« Montrer comment la colère se mue en révolte »

Spectacle sur « l'éveil d'une conscience politique » non sans rappeler le mouvement des Gilets jaunes, "Grès (tentative de sédimentation)" (jeudi 27 juillet) est l'un des temps forts de la 19e édition du festival Textes en l'air, organisé comme chaque année dans le magnifique village médiéval de Saint-Antoine-l'Abbaye. Interview avec Guillaume Cayet, auteur et metteur en scène de cet uppercut.


Quel a été le point de départ de votre texte ? 

Guillaume Cayet : Clairement, le mouvement des Gilets jaunes, même si l'idée n'était pas de faire une pièce sur le sujet – les Gilets jaunes ne sont d'ailleurs quasiment jamais évoqués dans le texte, si ce n'est lorsque je décris quelques personnes qui se réunissent sur les ronds-points. Je suis plutôt parti de mon expérience en manifestation pendant cette période, d'autant plus que j'ai vu des membres de ma famille rejoindre le mouvement. Et en parallèle, j'ai aussi vu la récupération médiatique, et notamment comment la violence qui surgissait du mouvement était moralisée alors qu'en face, une autre violence s'exprimait. Tout ça a fait ma pièce.

Pourquoi ce titre Grès (tentative de sédimentation)  ?

J'ai voulu montrer comment la colère d'un homme se mue en révolte ; montrer cet instant décisif : quand est-ce qu'on décide qu'on va en manifestation. Mais peut-être que, finalement, cet instant décisif n'existe pas, d'où la sédimentation [le grès est une roche sédimentaire, NDLR]. On a l'impression que le personnage de la pièce a toujours consenti aux ordres, puis on se rend compte que la sédimentation était finalement présente en lui depuis longtemps. Car quand on en arrive, un jour, à lancer une pierre, c'est peut-être que les choses grondaient depuis longtemps.

Guillaume Cayet ©Arnaud Foulon

 

Sur scène, le comédien Emmanuel Matte, qui porte le récit, est accompagné par le musicien Valentin Durup, du groupe de rap La Canaille…

Oui. L'idée était de faire un oratorio, une sorte de forme un peu concert, brute, urbaine et poétique. Et ça m'intéressait beaucoup l'idée de frotter mon écriture à la poésie urbaine.

Comment le spectacle est-il accueilli, notamment par celles et ceux qui se sont retrouvés dans le mouvement des Gilets jaunes ?

On fait beaucoup d'itinérance avec le spectacle, on va à la rencontre de tous les publics. J'ai déjà fait pas mal de spectacles sur les violences policières, il y a donc des collectifs qui, maintenant, suivent notre travail.
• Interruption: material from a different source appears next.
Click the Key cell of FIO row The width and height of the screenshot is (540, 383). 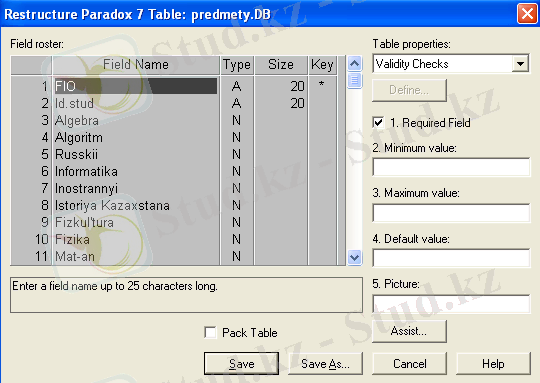tap(322, 84)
Et qui, clairement, se sont retrouvés dans cette histoire-là, se sont dit qu'enfin l'art s'emparait de ces questions – et je dis ça sans prétention, comme c'est votre question ! Et j'ai aussi vu, pour une partie de ceux qui n'étaient pas sympathisants du mouvement, la prise de conscience que c'était peut-être plus complexe que ce qu'on leur a raconté.
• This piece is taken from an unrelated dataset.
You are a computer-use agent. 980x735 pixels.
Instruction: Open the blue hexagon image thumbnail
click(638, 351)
Grès (tentative de sédimentation) jeudi 27 juillet à 21h30 à Textes en l'air (Saint-Antoine-l'Abbaye) ; 8€


Mais aussi à Textes en l'air

Sous-titré « théâtres, poésie, concerts », Textes en l'air s'intéresse chaque été à l'art vivant au présent. « Poètes, musicien.ne.s, autrices, auteurs nous disent le bruit du monde », écrit Valérie Charpinet, directrice artistique du festival, dans le programme de cette 19e édition. Nous aurons donc droit, en plus de la claque Grès (tentative de sédimentation), au spoken word du groupe La Meute ; aux spectacles créés ce printemps en région grenobloise dans le cadre du dispositif d'émergence Les Envolées ; ou encore au spectacle (que nous n'avons toujours pas vu mais qui nous intrigue depuis qu'il tourne dans la région) Mort d'une montagne des auteurs François Hien et Jérôme Cochet, sur l'histoire de « plusieurs personnages pris dans la montagne et confrontés à l'urgence des enjeux qui la concernent ». L'entièreté du programme est, évidemment, sur le site du festival.